WHAT YOU NEED TO DO:
Look for the string "computer" in the listing. Copy each line that has it.
+++ RECORDED INFORMATION
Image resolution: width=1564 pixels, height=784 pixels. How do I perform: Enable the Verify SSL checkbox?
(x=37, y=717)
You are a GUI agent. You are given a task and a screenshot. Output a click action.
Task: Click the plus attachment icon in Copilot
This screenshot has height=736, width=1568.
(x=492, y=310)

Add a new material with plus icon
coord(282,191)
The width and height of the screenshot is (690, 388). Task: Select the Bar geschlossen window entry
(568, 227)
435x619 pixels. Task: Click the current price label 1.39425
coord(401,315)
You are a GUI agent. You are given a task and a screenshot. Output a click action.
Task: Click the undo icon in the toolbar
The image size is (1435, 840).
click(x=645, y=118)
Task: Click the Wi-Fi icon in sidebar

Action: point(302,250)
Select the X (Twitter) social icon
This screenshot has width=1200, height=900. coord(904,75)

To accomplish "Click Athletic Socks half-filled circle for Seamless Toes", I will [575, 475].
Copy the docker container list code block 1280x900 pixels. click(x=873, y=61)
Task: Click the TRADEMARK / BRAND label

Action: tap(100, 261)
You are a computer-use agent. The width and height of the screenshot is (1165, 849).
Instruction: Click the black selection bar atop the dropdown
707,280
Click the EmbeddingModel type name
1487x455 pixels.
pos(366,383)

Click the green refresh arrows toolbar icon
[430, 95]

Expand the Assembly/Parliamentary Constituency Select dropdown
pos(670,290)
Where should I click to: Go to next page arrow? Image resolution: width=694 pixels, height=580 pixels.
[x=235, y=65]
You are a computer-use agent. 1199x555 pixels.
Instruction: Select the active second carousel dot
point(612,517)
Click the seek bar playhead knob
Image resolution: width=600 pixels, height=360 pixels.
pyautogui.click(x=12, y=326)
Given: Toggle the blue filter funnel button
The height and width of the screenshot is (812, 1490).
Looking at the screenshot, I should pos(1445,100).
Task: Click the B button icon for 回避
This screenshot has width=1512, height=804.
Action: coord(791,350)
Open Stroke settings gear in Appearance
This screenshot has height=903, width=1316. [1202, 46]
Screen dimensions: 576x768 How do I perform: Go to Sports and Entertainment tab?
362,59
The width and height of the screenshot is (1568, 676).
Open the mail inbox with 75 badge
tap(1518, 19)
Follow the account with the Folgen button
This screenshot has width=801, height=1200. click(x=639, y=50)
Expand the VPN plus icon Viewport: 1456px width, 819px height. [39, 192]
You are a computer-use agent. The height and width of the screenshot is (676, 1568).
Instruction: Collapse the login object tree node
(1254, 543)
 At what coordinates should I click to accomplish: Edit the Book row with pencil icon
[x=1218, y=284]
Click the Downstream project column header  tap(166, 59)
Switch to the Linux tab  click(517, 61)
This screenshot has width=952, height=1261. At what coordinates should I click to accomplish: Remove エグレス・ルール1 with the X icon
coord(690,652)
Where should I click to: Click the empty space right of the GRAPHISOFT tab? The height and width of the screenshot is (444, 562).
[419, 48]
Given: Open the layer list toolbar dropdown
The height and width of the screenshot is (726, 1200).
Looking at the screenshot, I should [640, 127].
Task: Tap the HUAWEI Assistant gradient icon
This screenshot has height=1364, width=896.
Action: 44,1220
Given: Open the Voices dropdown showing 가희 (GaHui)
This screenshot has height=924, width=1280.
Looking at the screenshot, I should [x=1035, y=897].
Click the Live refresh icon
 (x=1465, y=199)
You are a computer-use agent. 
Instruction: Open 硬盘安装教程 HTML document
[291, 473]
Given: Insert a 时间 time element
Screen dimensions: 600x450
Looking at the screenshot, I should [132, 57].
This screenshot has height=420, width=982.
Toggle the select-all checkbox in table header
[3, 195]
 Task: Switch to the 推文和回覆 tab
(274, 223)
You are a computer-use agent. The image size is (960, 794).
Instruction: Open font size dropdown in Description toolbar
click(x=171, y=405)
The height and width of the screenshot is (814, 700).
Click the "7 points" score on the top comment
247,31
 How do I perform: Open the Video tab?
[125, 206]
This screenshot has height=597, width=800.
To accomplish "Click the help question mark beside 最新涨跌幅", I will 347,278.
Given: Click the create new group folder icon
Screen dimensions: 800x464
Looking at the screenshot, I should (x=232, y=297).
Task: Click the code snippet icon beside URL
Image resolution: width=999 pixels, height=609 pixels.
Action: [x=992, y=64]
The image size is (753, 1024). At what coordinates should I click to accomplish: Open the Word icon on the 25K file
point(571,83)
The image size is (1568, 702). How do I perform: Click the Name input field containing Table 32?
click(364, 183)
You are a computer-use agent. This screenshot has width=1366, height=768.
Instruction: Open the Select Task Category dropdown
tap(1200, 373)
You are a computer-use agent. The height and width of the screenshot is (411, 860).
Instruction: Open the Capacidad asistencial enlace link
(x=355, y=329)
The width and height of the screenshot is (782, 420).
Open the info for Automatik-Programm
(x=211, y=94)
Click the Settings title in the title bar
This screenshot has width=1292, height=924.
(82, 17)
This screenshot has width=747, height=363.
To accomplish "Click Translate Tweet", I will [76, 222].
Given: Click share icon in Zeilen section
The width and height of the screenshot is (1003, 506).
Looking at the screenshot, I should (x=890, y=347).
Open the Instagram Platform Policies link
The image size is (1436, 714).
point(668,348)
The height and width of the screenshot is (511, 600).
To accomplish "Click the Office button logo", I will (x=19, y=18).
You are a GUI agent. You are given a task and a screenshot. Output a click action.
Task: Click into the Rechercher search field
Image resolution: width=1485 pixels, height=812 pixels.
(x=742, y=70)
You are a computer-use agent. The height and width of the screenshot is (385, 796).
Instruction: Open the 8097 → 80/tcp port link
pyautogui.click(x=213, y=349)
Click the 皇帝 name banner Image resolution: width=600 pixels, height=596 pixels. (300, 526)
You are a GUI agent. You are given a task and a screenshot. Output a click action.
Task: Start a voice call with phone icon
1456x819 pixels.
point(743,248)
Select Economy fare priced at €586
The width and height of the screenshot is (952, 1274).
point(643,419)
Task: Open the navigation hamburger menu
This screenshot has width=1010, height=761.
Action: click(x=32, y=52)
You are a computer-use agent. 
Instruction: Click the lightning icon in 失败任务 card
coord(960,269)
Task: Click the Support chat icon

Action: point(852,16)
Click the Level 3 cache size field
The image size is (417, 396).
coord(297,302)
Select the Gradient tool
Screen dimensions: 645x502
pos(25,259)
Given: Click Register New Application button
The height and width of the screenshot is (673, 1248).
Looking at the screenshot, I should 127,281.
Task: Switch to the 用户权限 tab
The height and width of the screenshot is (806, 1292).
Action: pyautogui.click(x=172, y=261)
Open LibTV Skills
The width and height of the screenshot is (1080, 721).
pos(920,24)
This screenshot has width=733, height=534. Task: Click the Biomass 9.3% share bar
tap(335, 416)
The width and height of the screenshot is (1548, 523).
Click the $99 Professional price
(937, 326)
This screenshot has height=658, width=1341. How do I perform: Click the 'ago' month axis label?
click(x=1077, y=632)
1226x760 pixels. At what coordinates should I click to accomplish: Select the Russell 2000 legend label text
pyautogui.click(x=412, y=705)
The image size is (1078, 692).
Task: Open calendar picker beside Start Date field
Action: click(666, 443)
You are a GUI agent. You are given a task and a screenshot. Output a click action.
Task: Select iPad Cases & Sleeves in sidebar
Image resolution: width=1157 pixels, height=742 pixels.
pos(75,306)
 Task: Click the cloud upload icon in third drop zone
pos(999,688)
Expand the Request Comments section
++++++
REPLY:
You are a computer-use agent. The width and height of the screenshot is (1165, 849).
You are a computer-use agent. 1199x555 pixels.
You are a computer-use agent. The height and width of the screenshot is (676, 1568).
You are a computer-use agent. 
You are a computer-use agent. The image size is (960, 794).
You are a computer-use agent. This screenshot has width=1366, height=768.
You are a computer-use agent. The height and width of the screenshot is (411, 860).
You are a computer-use agent. The height and width of the screenshot is (385, 796).
You are a computer-use agent. 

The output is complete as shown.